It’s fitting that Fort Worth painter Josephine Mahaffey’s nickname is “The Texas Dynamo.” A prolific, enthusiastic painter, she would slather watercolors on almost any surface that wasn’t moving. Paper sacks, note pads, pieces of wood, pages torn from the Yellow Pages, it didn’t matter – if she didn’t have a canvas available, most anything would serve as a fitting substitute.


Sometimes, as the legend goes, she would paint two paintings at once with a brush in each hand. As a result, her works are abundant but still coveted by local collectors who appreciated her bright colors and dizzying variety of subjects and styles.

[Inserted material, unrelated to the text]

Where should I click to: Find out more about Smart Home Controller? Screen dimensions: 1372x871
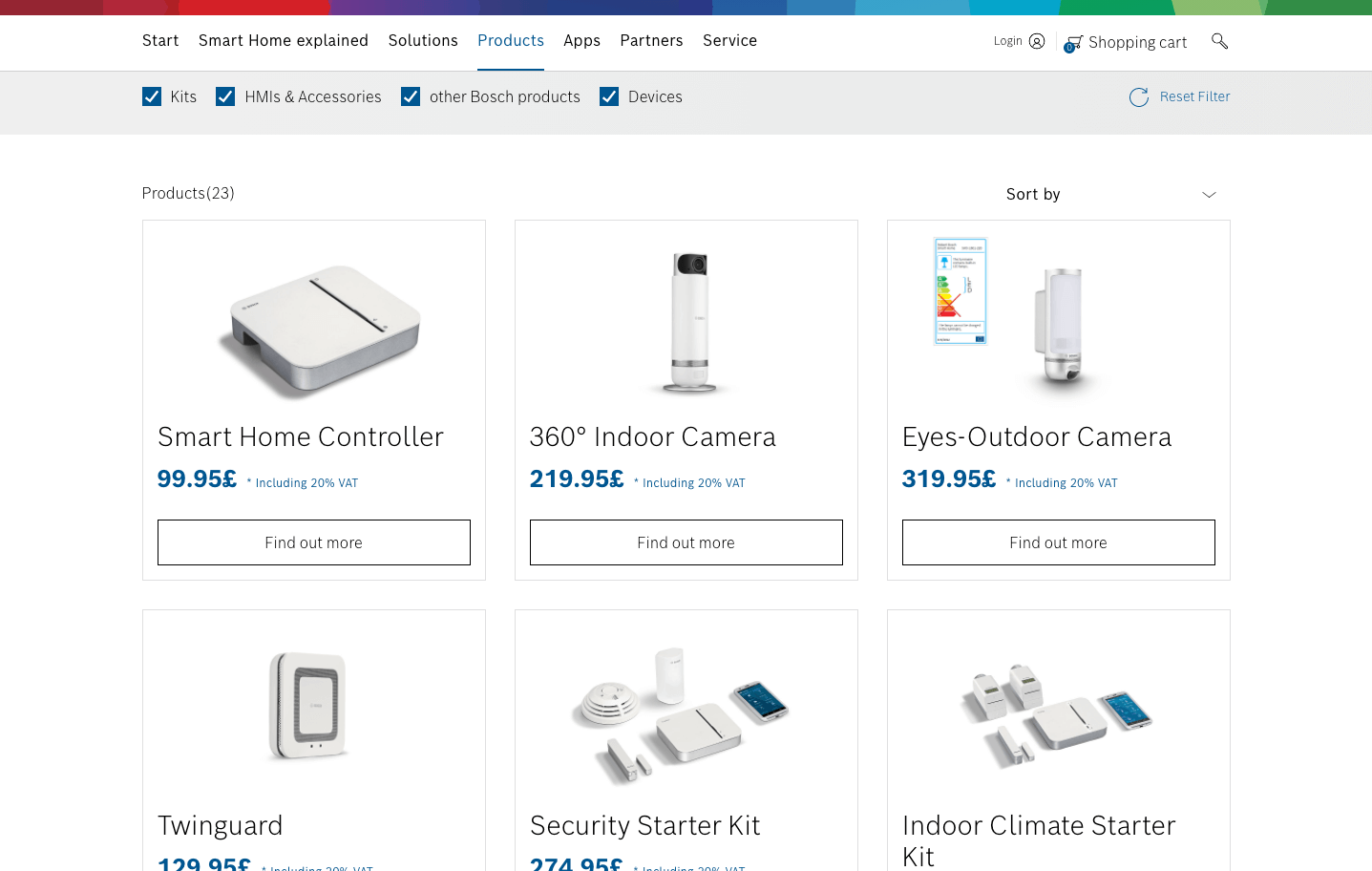coord(314,542)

Her prolific nature worked against her for years, in a field where over-production can sometimes curtail collectibility.


“Josephine Mahaffey has a big place — bigger maybe than people want to give her — in Fort Worth art,” local collector A.C. “Ace” Cook said. “She is an interesting person and extremely talented. She used the talent loosely because she produced so much work that she didn’t bear down like maybe a real serious artist might because she had to produce so much work. Primarily that’s the way she fed her family. I don’t know that she had the time to sit down and turn out some masterpieces.”

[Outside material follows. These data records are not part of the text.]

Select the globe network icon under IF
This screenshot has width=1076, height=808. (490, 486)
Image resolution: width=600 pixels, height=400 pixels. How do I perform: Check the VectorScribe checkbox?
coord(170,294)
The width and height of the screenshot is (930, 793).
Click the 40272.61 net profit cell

Her rapid-fire nature of production has made some local collectors take her for granted. That appears to be changing in recent years as more of her works have found their way into collections and exhibitions.

“If you are a Fort Worth collector you’d have to consider her as an artist you would want in your collection — I see merit in all of her work,” Cook said.

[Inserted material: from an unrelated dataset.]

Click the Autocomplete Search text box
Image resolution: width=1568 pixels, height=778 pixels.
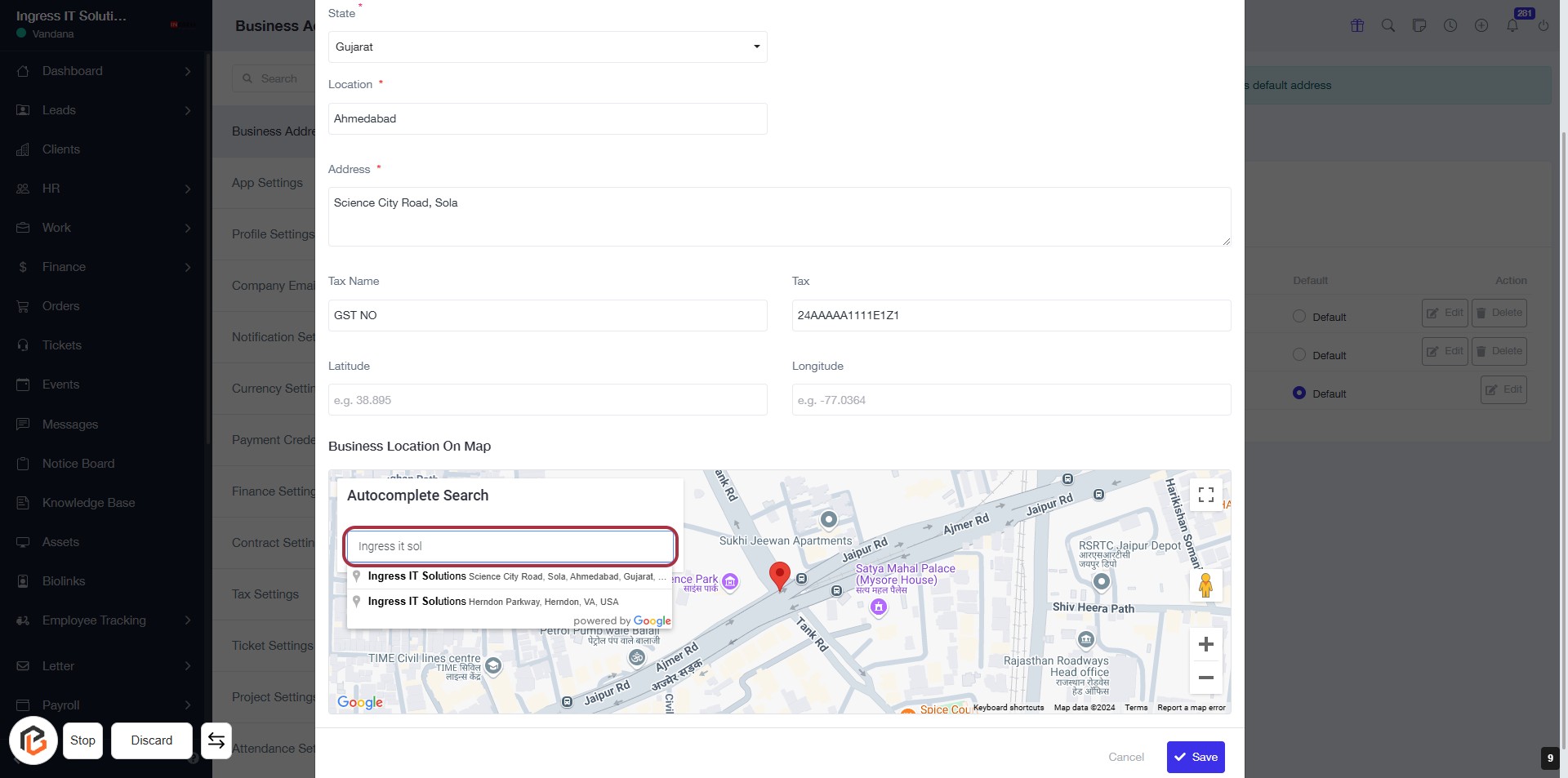pos(510,546)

Mahaffey studied under legendary Fort Worth art teacher Sallie Blythe Mummert. Later she became an art instructor herself at the Woman’s Club of Fort Worth and the Fort Worth Art Center.

The mother of eight children died in 1982.

“Remembering Josephine Mahaffey: The Texas Dynamo” is a new exhibit that features a wide array of her works. The show runs through July 30 at the Fort Worth Community Arts Center.

An opening reception is at 6 p.m. tonight.


  1. Are you and Mr. Cook suggesting that Josephine Mahaffey was not a serious artist? You have to be pretty serious to produce the amount of art she did. You might even say as “serious as a heart attack.” You don’t consider painting to feed your family serious work? Hey, man have you lost it? Too many enchiladas have dulled your senses. You better start eating some brain food. You keep this up and we’ll try to get you a job at the Startle Gram doing the art reviews.

  2. This is why I love Fort Worth! Most art communities are provincial and snobby. Around here, though, art enthusiasts wear jeans and hats and don’t mind duking it out over a local artist’s status.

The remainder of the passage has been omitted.